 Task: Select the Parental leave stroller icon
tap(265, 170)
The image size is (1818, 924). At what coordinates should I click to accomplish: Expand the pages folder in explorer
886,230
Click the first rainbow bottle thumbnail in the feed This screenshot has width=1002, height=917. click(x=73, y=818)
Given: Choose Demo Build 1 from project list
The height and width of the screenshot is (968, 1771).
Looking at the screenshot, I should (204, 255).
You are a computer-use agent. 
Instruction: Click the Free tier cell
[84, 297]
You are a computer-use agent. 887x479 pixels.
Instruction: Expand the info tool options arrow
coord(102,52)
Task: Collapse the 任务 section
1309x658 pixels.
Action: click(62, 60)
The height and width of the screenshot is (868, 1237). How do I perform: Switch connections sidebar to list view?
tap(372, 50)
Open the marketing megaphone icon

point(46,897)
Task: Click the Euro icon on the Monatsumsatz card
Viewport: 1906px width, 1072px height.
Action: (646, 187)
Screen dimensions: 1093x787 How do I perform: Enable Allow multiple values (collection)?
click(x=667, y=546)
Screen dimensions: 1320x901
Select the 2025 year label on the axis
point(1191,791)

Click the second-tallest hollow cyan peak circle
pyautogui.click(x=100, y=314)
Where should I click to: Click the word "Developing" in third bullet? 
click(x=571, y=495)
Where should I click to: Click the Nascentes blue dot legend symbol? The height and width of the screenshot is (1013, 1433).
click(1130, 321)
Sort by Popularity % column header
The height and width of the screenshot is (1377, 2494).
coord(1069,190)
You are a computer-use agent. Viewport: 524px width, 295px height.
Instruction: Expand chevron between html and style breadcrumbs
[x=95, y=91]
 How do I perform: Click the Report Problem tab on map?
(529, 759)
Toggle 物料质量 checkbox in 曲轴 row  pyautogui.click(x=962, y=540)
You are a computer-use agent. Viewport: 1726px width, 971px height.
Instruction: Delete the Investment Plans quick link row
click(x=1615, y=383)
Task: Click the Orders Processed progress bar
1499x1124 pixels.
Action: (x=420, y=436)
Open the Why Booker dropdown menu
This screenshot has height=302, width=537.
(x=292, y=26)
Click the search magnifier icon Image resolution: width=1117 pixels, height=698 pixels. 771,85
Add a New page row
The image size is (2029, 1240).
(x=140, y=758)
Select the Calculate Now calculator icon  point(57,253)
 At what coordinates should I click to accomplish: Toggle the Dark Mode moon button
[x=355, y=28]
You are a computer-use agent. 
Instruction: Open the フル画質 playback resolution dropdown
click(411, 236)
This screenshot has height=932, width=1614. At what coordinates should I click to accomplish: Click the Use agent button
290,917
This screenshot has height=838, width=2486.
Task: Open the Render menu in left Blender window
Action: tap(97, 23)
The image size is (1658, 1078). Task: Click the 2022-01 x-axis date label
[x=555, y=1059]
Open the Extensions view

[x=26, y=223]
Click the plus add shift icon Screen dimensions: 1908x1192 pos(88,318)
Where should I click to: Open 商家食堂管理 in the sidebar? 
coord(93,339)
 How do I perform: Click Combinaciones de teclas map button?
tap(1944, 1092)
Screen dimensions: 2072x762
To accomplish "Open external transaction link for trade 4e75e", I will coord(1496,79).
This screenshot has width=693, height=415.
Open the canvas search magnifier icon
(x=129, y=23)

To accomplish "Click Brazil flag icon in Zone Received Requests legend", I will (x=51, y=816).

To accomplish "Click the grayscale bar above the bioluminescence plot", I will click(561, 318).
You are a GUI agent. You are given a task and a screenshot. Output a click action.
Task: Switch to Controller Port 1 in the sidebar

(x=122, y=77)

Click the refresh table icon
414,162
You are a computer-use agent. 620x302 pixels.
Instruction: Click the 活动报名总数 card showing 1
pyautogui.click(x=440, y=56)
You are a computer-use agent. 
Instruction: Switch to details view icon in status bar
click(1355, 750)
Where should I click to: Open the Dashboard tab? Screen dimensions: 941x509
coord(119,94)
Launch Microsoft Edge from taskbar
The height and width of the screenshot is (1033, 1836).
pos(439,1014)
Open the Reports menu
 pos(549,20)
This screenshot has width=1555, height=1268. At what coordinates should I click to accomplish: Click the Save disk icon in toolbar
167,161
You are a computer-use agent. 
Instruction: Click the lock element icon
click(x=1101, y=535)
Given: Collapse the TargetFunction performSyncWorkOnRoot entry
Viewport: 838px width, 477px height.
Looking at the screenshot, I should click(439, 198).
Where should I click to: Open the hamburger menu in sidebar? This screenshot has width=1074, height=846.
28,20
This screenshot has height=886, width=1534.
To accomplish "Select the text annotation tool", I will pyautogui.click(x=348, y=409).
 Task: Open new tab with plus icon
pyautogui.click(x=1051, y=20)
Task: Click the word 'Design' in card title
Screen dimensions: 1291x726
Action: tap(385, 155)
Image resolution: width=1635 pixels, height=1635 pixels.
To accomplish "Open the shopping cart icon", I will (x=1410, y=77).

★ ★ ★

Across the whole listing, every line must be copied exactly.

 Task: Select the Parental leave stroller icon
tap(265, 170)
The image size is (1818, 924). At what coordinates should I click to accomplish: Expand the pages folder in explorer
886,230
Click the first rainbow bottle thumbnail in the feed This screenshot has width=1002, height=917. click(x=73, y=818)
Given: Choose Demo Build 1 from project list
The height and width of the screenshot is (968, 1771).
Looking at the screenshot, I should (204, 255).
You are a computer-use agent. 
Instruction: Click the Free tier cell
[84, 297]
You are a computer-use agent. 887x479 pixels.
Instruction: Expand the info tool options arrow
coord(102,52)
Task: Collapse the 任务 section
1309x658 pixels.
Action: click(62, 60)
The height and width of the screenshot is (868, 1237). How do I perform: Switch connections sidebar to list view?
tap(372, 50)
Open the marketing megaphone icon

point(46,897)
Task: Click the Euro icon on the Monatsumsatz card
Viewport: 1906px width, 1072px height.
Action: (646, 187)
Screen dimensions: 1093x787 How do I perform: Enable Allow multiple values (collection)?
click(x=667, y=546)
Screen dimensions: 1320x901
Select the 2025 year label on the axis
point(1191,791)

Click the second-tallest hollow cyan peak circle
pyautogui.click(x=100, y=314)
Where should I click to: Click the word "Developing" in third bullet? 
click(x=571, y=495)
Where should I click to: Click the Nascentes blue dot legend symbol? The height and width of the screenshot is (1013, 1433).
click(1130, 321)
Sort by Popularity % column header
The height and width of the screenshot is (1377, 2494).
coord(1069,190)
You are a computer-use agent. Viewport: 524px width, 295px height.
Instruction: Expand chevron between html and style breadcrumbs
[x=95, y=91]
 How do I perform: Click the Report Problem tab on map?
(529, 759)
Toggle 物料质量 checkbox in 曲轴 row  pyautogui.click(x=962, y=540)
You are a computer-use agent. Viewport: 1726px width, 971px height.
Instruction: Delete the Investment Plans quick link row
click(x=1615, y=383)
Task: Click the Orders Processed progress bar
1499x1124 pixels.
Action: (x=420, y=436)
Open the Why Booker dropdown menu
This screenshot has height=302, width=537.
(x=292, y=26)
Click the search magnifier icon Image resolution: width=1117 pixels, height=698 pixels. 771,85
Add a New page row
The image size is (2029, 1240).
(x=140, y=758)
Select the Calculate Now calculator icon  point(57,253)
 At what coordinates should I click to accomplish: Toggle the Dark Mode moon button
[x=355, y=28]
You are a computer-use agent. 
Instruction: Open the フル画質 playback resolution dropdown
click(411, 236)
This screenshot has height=932, width=1614. At what coordinates should I click to accomplish: Click the Use agent button
290,917
This screenshot has height=838, width=2486.
Task: Open the Render menu in left Blender window
Action: tap(97, 23)
The image size is (1658, 1078). Task: Click the 2022-01 x-axis date label
[x=555, y=1059]
Open the Extensions view

[x=26, y=223]
Click the plus add shift icon Screen dimensions: 1908x1192 pos(88,318)
Where should I click to: Open 商家食堂管理 in the sidebar? 
coord(93,339)
 How do I perform: Click Combinaciones de teclas map button?
tap(1944, 1092)
Screen dimensions: 2072x762
To accomplish "Open external transaction link for trade 4e75e", I will coord(1496,79).
This screenshot has width=693, height=415.
Open the canvas search magnifier icon
(x=129, y=23)

To accomplish "Click Brazil flag icon in Zone Received Requests legend", I will (x=51, y=816).

To accomplish "Click the grayscale bar above the bioluminescence plot", I will click(561, 318).
You are a GUI agent. You are given a task and a screenshot. Output a click action.
Task: Switch to Controller Port 1 in the sidebar

(x=122, y=77)

Click the refresh table icon
414,162
You are a computer-use agent. 620x302 pixels.
Instruction: Click the 活动报名总数 card showing 1
pyautogui.click(x=440, y=56)
You are a computer-use agent. 
Instruction: Switch to details view icon in status bar
click(1355, 750)
Where should I click to: Open the Dashboard tab? Screen dimensions: 941x509
coord(119,94)
Launch Microsoft Edge from taskbar
The height and width of the screenshot is (1033, 1836).
pos(439,1014)
Open the Reports menu
 pos(549,20)
This screenshot has width=1555, height=1268. At what coordinates should I click to accomplish: Click the Save disk icon in toolbar
167,161
You are a computer-use agent. 
Instruction: Click the lock element icon
click(x=1101, y=535)
Given: Collapse the TargetFunction performSyncWorkOnRoot entry
Viewport: 838px width, 477px height.
Looking at the screenshot, I should click(439, 198).
Where should I click to: Open the hamburger menu in sidebar? This screenshot has width=1074, height=846.
28,20
This screenshot has height=886, width=1534.
To accomplish "Select the text annotation tool", I will pyautogui.click(x=348, y=409).
 Task: Open new tab with plus icon
pyautogui.click(x=1051, y=20)
Task: Click the word 'Design' in card title
Screen dimensions: 1291x726
Action: tap(385, 155)
Image resolution: width=1635 pixels, height=1635 pixels.
To accomplish "Open the shopping cart icon", I will (x=1410, y=77).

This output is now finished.